Aggregated Ignorance…

Short one for today… on a personal pet peeve, which is apparently not only my pet peeve. Perhaps more than anything else, I hate it when pundits – who often have little clue what they are talking about to begin with, toss around big numbers with lots of zeros… or “illions” attached in order to make their ideological point. Case and point this morning on Twitter:

Bear in mind, this is nothing new for this particular individual.

Thankfully, I don’t even have to write the critique of this utter foolishness, since the Center for Economic and Policy Research preemptively wrote it the other day! Here’s a portion of their explanation:

As we mark the 50th anniversary of the War on Poverty, it would be appropriate to note one of the main causes of its limited success, using big numbers without context. The issue here is a simple one; most people think that we have committed vastly more resources than is in fact the case to fighting this war. As a result, they are reasonably (based on their understanding) reluctant to contribute more resources. (emphasis added)

Please read the rest. It’s only a few paragraphs. Of course, if the intent is to deceive and warp public opinion, then Smarick and others are right on target.

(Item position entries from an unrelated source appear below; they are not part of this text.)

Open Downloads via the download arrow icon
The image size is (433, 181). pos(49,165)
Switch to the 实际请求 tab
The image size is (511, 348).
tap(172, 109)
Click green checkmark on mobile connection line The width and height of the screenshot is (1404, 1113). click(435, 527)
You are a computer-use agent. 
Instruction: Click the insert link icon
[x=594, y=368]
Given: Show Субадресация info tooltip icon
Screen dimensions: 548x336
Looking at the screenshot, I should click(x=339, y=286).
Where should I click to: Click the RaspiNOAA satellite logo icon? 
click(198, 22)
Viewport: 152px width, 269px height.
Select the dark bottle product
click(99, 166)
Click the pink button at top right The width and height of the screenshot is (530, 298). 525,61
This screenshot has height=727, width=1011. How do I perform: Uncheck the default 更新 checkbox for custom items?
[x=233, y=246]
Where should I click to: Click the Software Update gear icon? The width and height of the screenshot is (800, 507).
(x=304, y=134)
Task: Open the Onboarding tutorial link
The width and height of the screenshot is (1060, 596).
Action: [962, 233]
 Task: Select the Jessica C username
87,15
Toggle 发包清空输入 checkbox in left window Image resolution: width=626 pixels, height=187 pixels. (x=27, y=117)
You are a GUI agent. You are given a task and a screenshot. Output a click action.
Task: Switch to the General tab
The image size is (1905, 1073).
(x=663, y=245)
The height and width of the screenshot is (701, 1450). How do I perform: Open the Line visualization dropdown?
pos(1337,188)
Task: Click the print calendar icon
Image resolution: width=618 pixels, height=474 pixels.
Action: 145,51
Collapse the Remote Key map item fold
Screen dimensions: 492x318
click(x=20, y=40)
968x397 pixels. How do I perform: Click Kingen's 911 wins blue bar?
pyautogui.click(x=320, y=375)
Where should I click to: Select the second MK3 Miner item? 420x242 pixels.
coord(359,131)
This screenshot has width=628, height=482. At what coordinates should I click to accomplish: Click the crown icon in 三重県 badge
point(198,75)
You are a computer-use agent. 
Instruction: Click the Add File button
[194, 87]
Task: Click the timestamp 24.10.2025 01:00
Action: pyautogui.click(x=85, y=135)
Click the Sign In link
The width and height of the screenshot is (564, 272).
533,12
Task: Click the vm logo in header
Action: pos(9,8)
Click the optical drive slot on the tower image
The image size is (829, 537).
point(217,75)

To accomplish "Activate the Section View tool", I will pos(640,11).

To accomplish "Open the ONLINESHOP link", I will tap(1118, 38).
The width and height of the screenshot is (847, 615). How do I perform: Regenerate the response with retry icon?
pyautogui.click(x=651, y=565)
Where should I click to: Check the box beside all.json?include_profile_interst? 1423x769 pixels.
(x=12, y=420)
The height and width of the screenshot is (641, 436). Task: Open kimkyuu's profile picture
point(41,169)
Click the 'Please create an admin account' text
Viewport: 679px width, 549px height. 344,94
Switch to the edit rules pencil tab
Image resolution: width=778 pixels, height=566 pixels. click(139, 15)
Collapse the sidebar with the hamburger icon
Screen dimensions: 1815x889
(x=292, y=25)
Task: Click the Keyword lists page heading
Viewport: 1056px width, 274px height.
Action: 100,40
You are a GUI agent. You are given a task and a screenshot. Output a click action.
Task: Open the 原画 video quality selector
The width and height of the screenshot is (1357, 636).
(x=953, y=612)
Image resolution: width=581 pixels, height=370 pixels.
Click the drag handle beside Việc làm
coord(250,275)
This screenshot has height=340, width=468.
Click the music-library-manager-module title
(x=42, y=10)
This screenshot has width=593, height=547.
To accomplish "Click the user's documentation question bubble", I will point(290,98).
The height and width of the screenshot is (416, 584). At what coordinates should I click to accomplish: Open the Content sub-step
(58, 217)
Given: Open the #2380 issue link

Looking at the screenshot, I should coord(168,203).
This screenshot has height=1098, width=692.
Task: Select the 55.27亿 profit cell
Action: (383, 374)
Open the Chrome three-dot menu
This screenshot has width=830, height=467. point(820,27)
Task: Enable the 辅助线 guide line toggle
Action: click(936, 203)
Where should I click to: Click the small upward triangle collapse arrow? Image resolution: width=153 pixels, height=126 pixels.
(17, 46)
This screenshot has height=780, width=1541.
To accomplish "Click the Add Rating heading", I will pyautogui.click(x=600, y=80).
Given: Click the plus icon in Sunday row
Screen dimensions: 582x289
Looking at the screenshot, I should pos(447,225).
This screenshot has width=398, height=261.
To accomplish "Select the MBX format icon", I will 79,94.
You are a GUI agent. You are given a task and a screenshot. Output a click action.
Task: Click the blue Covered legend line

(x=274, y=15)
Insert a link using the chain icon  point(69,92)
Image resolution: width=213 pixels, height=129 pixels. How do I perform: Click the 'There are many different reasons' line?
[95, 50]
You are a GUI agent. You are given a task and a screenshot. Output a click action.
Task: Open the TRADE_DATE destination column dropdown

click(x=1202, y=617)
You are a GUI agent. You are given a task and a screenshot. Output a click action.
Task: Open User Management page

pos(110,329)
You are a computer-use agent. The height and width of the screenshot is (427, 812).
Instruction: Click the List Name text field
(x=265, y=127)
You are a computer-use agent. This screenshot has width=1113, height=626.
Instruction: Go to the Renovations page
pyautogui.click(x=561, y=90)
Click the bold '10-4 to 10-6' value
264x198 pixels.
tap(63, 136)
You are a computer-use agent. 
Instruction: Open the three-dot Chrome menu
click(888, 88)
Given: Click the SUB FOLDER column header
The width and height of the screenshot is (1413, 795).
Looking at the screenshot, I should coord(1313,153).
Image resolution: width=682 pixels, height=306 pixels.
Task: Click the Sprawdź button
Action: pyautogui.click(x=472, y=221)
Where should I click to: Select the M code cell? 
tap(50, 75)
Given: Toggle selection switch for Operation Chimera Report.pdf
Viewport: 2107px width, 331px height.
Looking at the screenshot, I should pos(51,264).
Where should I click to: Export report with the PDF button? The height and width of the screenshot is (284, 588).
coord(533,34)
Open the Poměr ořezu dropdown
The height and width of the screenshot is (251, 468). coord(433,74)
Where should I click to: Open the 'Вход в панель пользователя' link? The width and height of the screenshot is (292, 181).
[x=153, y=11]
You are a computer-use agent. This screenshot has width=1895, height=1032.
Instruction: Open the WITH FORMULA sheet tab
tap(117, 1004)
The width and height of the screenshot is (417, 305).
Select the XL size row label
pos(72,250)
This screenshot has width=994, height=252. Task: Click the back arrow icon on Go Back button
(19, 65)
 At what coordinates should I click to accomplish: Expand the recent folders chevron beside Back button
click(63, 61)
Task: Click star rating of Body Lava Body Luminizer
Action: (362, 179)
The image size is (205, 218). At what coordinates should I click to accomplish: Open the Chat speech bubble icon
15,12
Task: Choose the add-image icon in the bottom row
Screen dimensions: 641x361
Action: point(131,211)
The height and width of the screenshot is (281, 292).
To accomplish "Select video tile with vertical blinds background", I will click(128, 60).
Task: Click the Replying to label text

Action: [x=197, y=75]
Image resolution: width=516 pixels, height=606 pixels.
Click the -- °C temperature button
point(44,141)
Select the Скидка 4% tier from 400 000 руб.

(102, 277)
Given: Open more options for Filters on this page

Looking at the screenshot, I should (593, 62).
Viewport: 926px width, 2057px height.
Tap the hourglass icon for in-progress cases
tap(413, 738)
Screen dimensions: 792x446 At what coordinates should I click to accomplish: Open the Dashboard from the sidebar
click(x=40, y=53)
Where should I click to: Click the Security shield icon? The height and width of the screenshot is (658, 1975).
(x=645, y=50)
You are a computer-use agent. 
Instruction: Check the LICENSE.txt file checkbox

Published by schoolfinance101

Bruce Baker is an Professor in the Graduate School of Education at Rutgers, The State University of New Jersey. From 1997 to 2008 he was a professor at the University of Kansas in Lawrence, KS. He is lead author with Preston Green (Penn State University) and Craig Richards (Teachers College, Columbia University) of Financing Education Systems, a graduate level textbook on school finance policy published by Merrill/Prentice-Hall. Professor Baker has written a multitude of peer reviewed research articles on state school finance policy, teacher labor markets, school leadership labor markets and higher education finance and policy. His recent work has focused on measuring cost variations associated with schooling contexts and student population characteristics, including ways to better design state school finance policies and local district allocation formulas (including Weighted Student Funding) for better meeting the needs of students. Baker, along with Preston Green of Penn State University are co-authors of the chapter on Conceptions of Equity in the recently released Handbook of Research Education Finance and Policy, and co-authors of the chapter on the Politics of Education Finance in the Handbook of Education Politics and Policy and co-authors of the chapter on School Finance in the Handbook of Education Policy of the American Educational Research Association. Professor Baker has also consulted for state legislatures, boards of education and other organizations on education policy and school finance issues and has testified in state school finance litigation in Kansas, Missouri and Arizona. He is a member of the Think Tank Review Panel, a group of academic researchers who conduct technical reviews of publicly released think tank reports on education policy issues.

5 thoughts on “Aggregated Ignorance…

  1. Innumeracy rears its ugly head again and again and again. Imagine, if the NYTimes, the newspaper with the most educated readership in the US, has to commit to making large numbers contextualized properly so its readership can understand them, what happens with the rest of the media, where numerical distortions are not just due to ignorance but to purposeful manipulation of public discourse. And all made possible because our math education sucks big time, and even highly educated people with masters degrees can’t understand basic statistics (never mind actually complex meaningful ones). I’m beginning to think there is no way of arguing ourselves out of this mess of a democracy we live in, or in redirecting the edureform we are so deep into.

    1. As a related endeavor… I keep waiting for (and encouraging) some of the heads of major private independent schools to step up and make some public statements about where we are headed. I know that’s a potential PR nightmare… and not necessarily helpful to the development office. A few have. I’ve set aside a separate blog to discuss this issue. While private independent schools are continuing to take bold steps like adopting physics first science sequences (hardly new… but slow to catch on and an unlikely fit for Common Core or state standards)… increasingly using Harkness as a format for English, History and social science courses… marketing their balanced Arts/Athletics/Academics programs… how can they stand by with the policies being promoted for public districts the dismantling of public schools does provide them a larger applicant base?

  2. Free breakfast and lunch should not be considered enough nutrition for children in poverty. The reduction of food stamp funding is a travesty, exacerbating an already horrendous situation. The next time we go out to dinner, let us think about the children who go to bed hungry. Numbers don’t fill empty stomachs.

  3. I read the article upon which that tweet is based. Where did the writer get that $1 trillion figure from? I assume he is including social security and medicaid. He should also be including as transfers corporate tax breaks, the carried-interest tax rate, and payments to defense contractors.